- **Consigne**
Répondez aux questions suivantes d'après l'extrait sur les dépenses de communication de l'État.
1. Quel objectif de réduction des dépenses de communication est affiché pour 2026 ?
2. À quel montant ces dépenses se seraient-elles élevées en 2024 ?
3. Que reprochait à l'autorité administrative visée le rapport de la Cour des comptes de janvier 2024 ?

======== Extrait cité ========

Seules exceptions à cette chasse : les campagnes de santé publique, de recrutement de la fonction publique et les projets «déjà engagés, ayant fait l’objet de contrats signés». «Une revue générale des dépenses de communication de l’Etat, des agences et des opérateurs a été lancée par la mission “Etat efficacedans le cadre de la préparation du budget 2026», font savoir les services de Matignon, en affichant un objectif de «réduction de 20 % des dépenses de communication en 2026, par rapport au niveau de 2025».

Un recours excessif aux cabinets de conseil

En 2024, ces dépenses de communication se seraient élevées à 440 millions d’euros, et leur gel pour la fin de l’année représenterait donc une économie d’au moins 50 millions d’euros, selon Matignon. Cette circulaire concerne les ministères, les opérateurs de l’Etat, ainsi que le Service d’information du gouvernement (SIG), chargé des campagnes de communication interministérielles, et dont le fonctionnement a fait l’objet de plusieurs critiques ces dernières années. En janvier 2024, un rapport de la Cour des comptes épinglait notamment cette autorité administrative placée sous l’autorité du Premier ministre pour son recours excessif aux cabinets de conseil. Et en mars 2022, le Monde avait fait état de la façon dont les budgets du SIG en matière de commandes de sondages avaient explosé au cours du premier quinquennat d’Emmanuel Macron, pour passer de 1,4 million en 2017 à 1,9 million en 2018, 3,3 millions en 2019, et 2,6 millions en 2020.

======== Données affichées ========

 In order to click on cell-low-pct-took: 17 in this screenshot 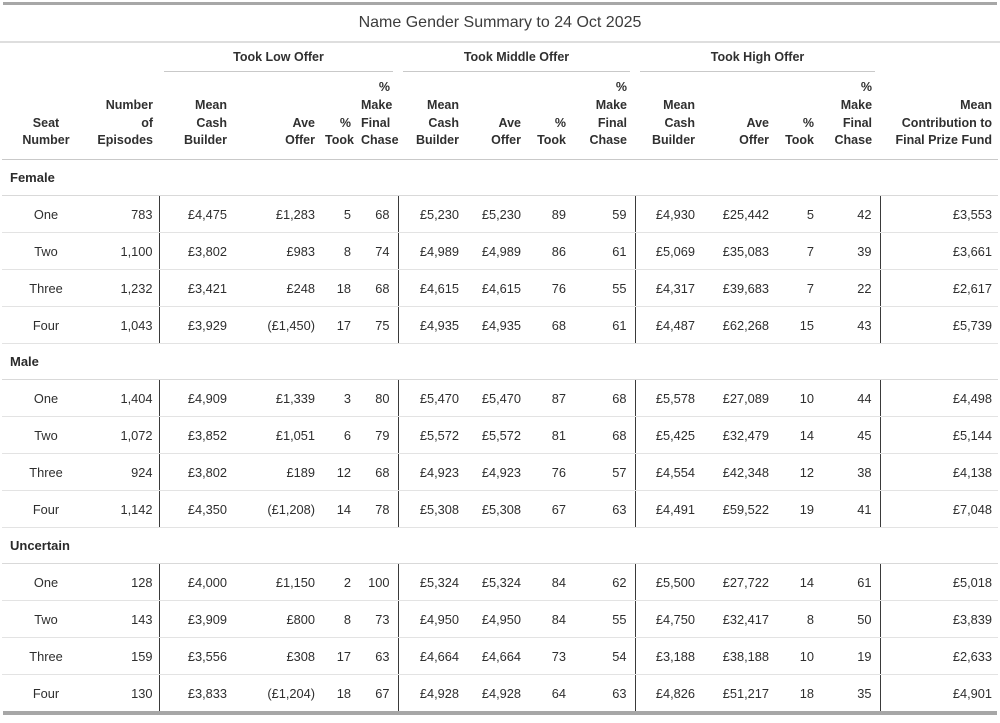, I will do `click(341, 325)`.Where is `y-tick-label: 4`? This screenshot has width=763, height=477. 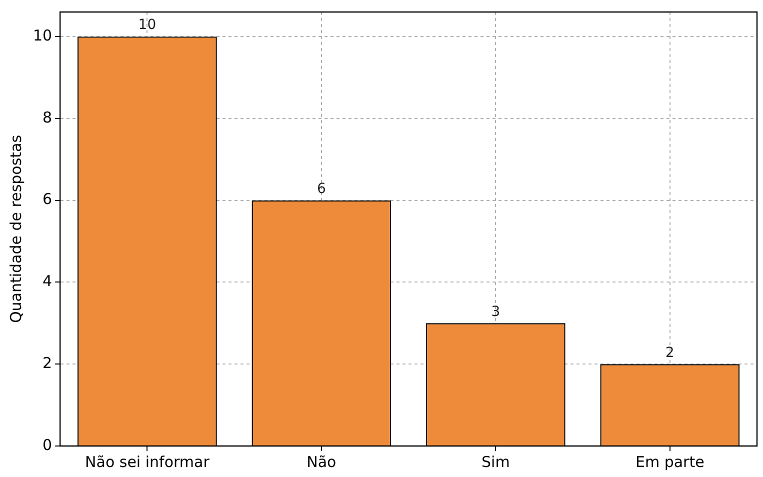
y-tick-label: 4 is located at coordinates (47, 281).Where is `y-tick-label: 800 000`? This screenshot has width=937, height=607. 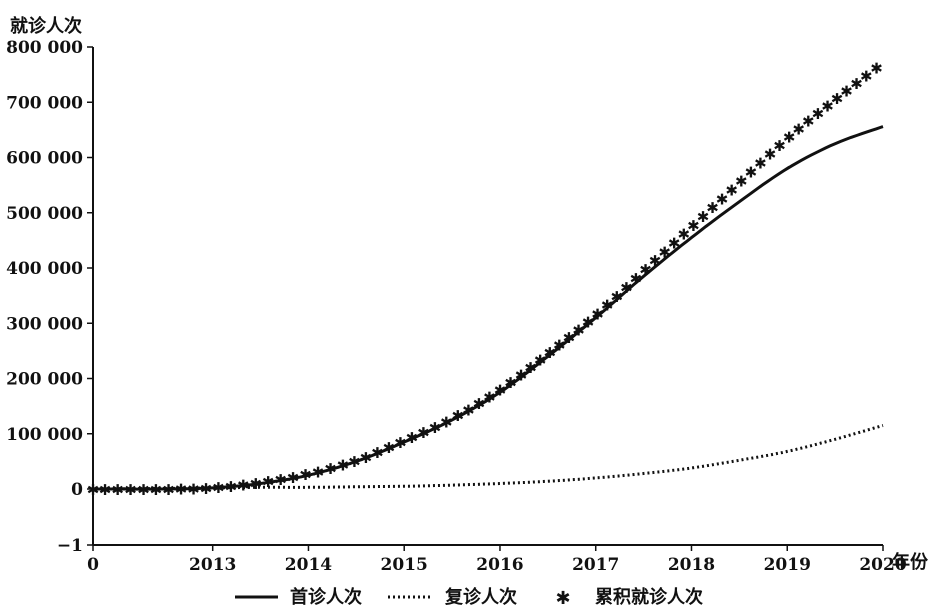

========

- **Réponse**
1. Une réduction de 20 % des dépenses de communication en 2026 par rapport au niveau de 2025.
2. À 440 millions d'euros.
3. Son recours excessif aux cabinets de conseil.